R. – Não tenho um princípio rígido. Uma das coisas que me interessa é a relação entre o som e a imagem, e as diferentes maneiras de trabalhar esta última. No caso de “Meia-Noite” – também de Vítor Gonçalves – tinha vários “bocados” de música gravados em cassette que se adaptavam às imagens. Já em relação a “Nuvem”, de Ana Luísa Guimarães, a música foi composta especialmente para o filme, tendo para tal utilizado dois estilos diferentes: um mais contemporâneo, com uma batida pop dançável, para as partes de maior ação, aquelas em que aparecem os elementos dos “gangs” de rua; outro mais romântico, em que idealizei uma peça com cerca de 12 minutos que se adapta ao tom geral do argumento. Em qualquer dos casos, dei inteira liberdade à realizadora de escolher as partes que quiser.

Lobo minimalista

P. – Incluem-no geralmente no grupo dos minimalistas, ao lado de nomes como Nyman, Glass ou Reich. Concorda com esta classificação?
R. – Eu e os músicos que referiu pertencemos a gerações diferentes. Temos em comum apenas a utilização de técnicas designadas como “repetitivas”. Nos finais da década de 70, toquei peças de Reich e Glass, com os Lost Jockey. Gosto bastante da música de Glass, atualmente transformada em moda.
P. – É verdade que trabalhou com os Psychic TV, preocupados com assuntos como a manipulação mental e a magia negra?

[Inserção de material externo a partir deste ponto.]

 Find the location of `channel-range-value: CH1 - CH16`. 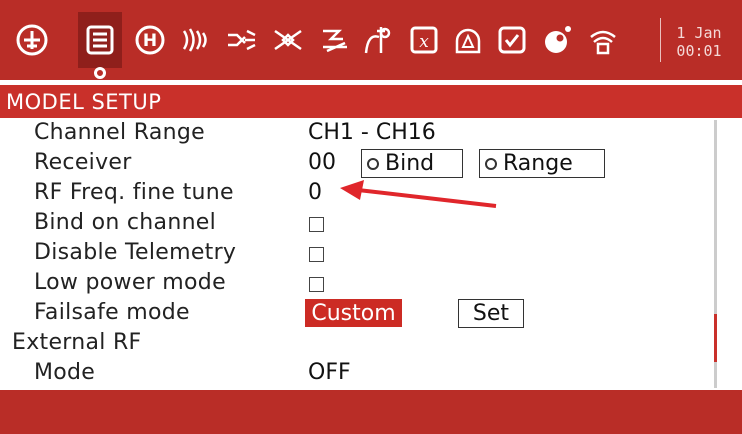

channel-range-value: CH1 - CH16 is located at coordinates (372, 132).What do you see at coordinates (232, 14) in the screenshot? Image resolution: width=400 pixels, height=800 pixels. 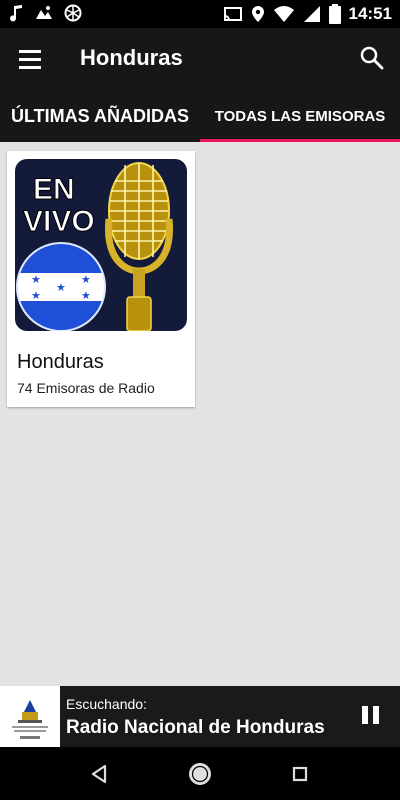 I see `cast-icon` at bounding box center [232, 14].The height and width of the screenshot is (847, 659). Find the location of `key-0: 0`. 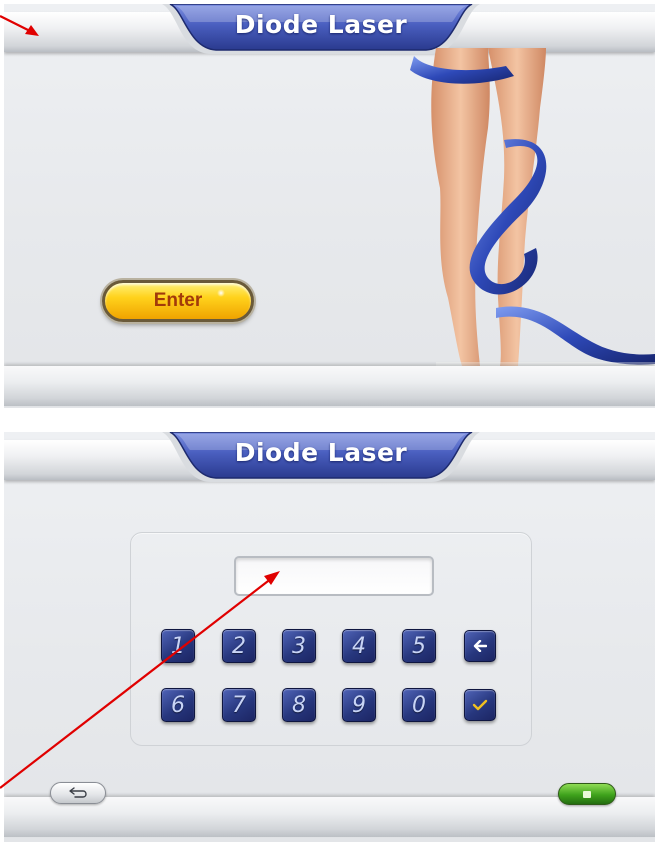

key-0: 0 is located at coordinates (419, 705).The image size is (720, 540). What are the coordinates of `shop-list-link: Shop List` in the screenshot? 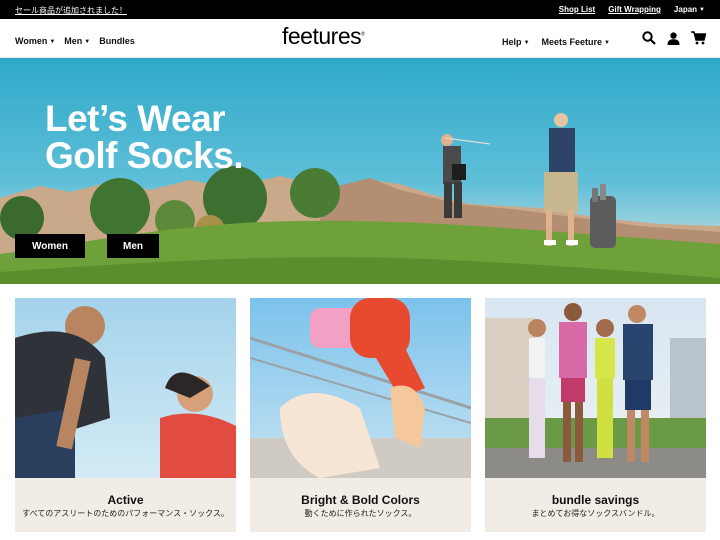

R. – Trabalho em projetos com os quais tenho diferentes graus de identificação. Colaborei com os Psychic TV por volta de 1982, mas não tenho nada de comum com Genesis P. Orridge. Gosto de algumas das suas colagens, em termos visuais, mas não nutro qualquer interesse pela sua música.

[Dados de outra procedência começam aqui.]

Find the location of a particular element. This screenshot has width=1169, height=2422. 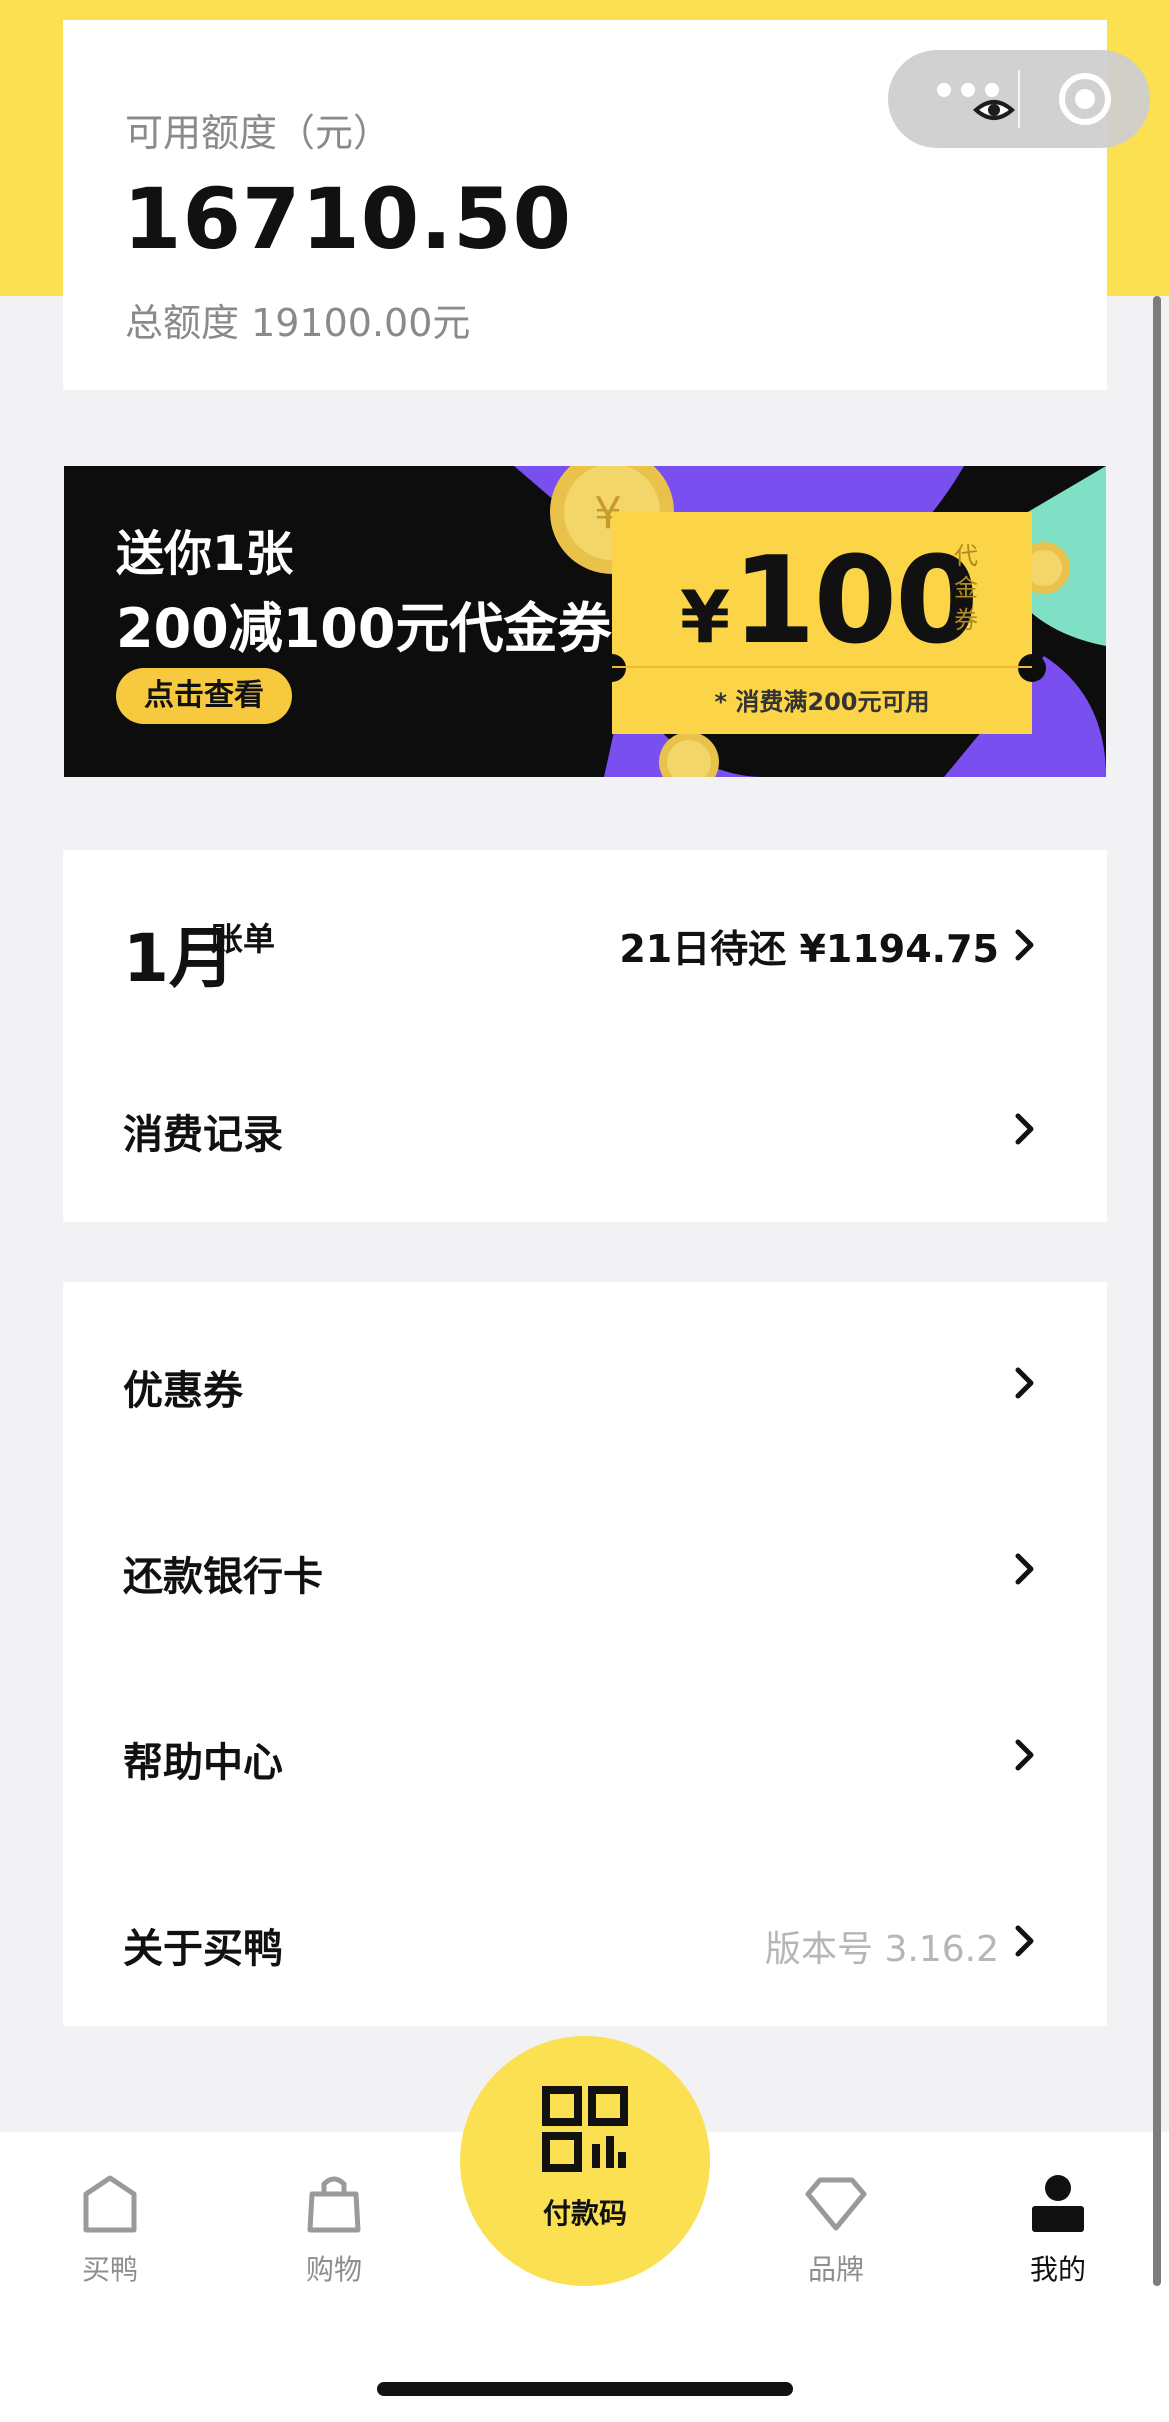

P. – Em “The Beating of Wings”, um dos temas intitula-se “The Object is a Hungry Wolf”. Pode especificar do que se trata?

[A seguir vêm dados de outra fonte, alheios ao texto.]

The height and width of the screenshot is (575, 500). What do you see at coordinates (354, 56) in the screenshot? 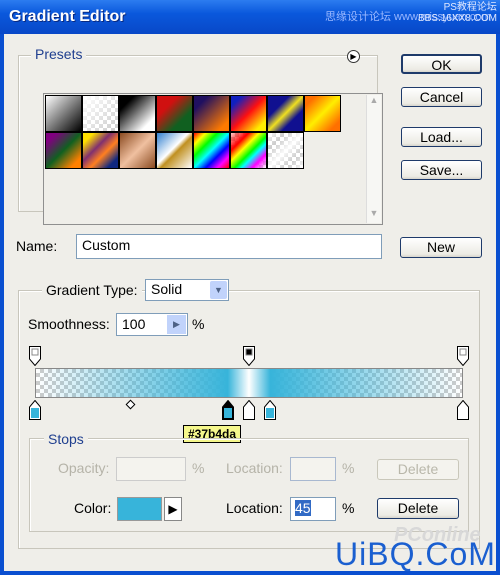
I see `circle-arrow-right-icon: ▶` at bounding box center [354, 56].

R. – De certo modo o lobo sou seu. Só o título dava para um debate interminável, que do ponto de vista jornalístico soaria pretensioso. Tudo parte do trabalho de John Cage, do seu conceito de música considerada como um objeto e da tentativa de minar o facto de ela ser considerada como tal. Nesse tema, procuro situar a minha música e a dos minimalistas sediados em Nova Iorque, que se têm progressivamente afastado das visões extremistas e utópicas de Cage. É um músico que me influenciou bastante. Vejo na sua obra um “corpo de trabalho intelectual”, perfeitamente coerente.
P. – Na contracapa de “The Beating of Wings” pode ler-se: “A tarefa tradicional do profeta é denunciar os sistemas de vida e de poder que negam a liberdade da carne e da imaginação”. Quer comentar?
R. – A citação não é minha. Refere-se a Paul Morley, da ZTT, e aparece em todos os discos da editora. Penso que é um pouco pretensioso mas ele não quis retirá-la. Não sou nenhum profeta! Esse tipo de convencimento é uma fraude. Se as pessoas ouvirem a música e gostarem, tudo bem.
P. – Por que razão convidou a cantora Annette Peacock para participar no álbum “Alphabed (a Mystery dance)”?
R. – Admiro o seu trabalho. O seu carisma, modo de interpretação, entoação, sensualidade são muito especiais, ligando muito bem com a voz masculina que também aparece no tema.

A força da palavra

P. – A propósito desse tema: quem é o misterioso Sr. G?
R. – Gosto de jogar com o léxico (“The Beating of Wings” = “The Cheating of Things”, “Alphabed” = “Alphabet”…). A minha música pode considerar-se um jogo na medida em que trata de permutas, de interações, não no sentido pejorativo do termo “game” (brincadeira).
P. – Tem projetos para a gravação de um terceiro álbum? O que se passa com a anunciada composição “Songs of the Clay People”.
R. – A peça que refere está um pouco posta de parte. Foi acrescentada com mais música e texto, mas não tem ainda forma definitiva. Compus uma ópera que faz parte de uma série encomendada mas, de momento, não tenho planos para a gravar. Há outras peças escritas em diversos estilos que quero retrabalhar, de modo a sintetizá-las numa espécie de “concerto”. Para já, não me encontro ligado a qualquer editora. As companhias de discos não se querem envolver com o que não dá dinheiro e essa parece ser a sua única finalidade. No meu caso, tem sido difícil convencê-las de que a minha música é comercialmente viável. Com a ZTT foi diferente, tinha um estatuto especial. Não me preocupava o facto de ser apresentado ao lado dos Frankie Goes to Hollywood. Acho até divertido que considerem a minha música “poppy”.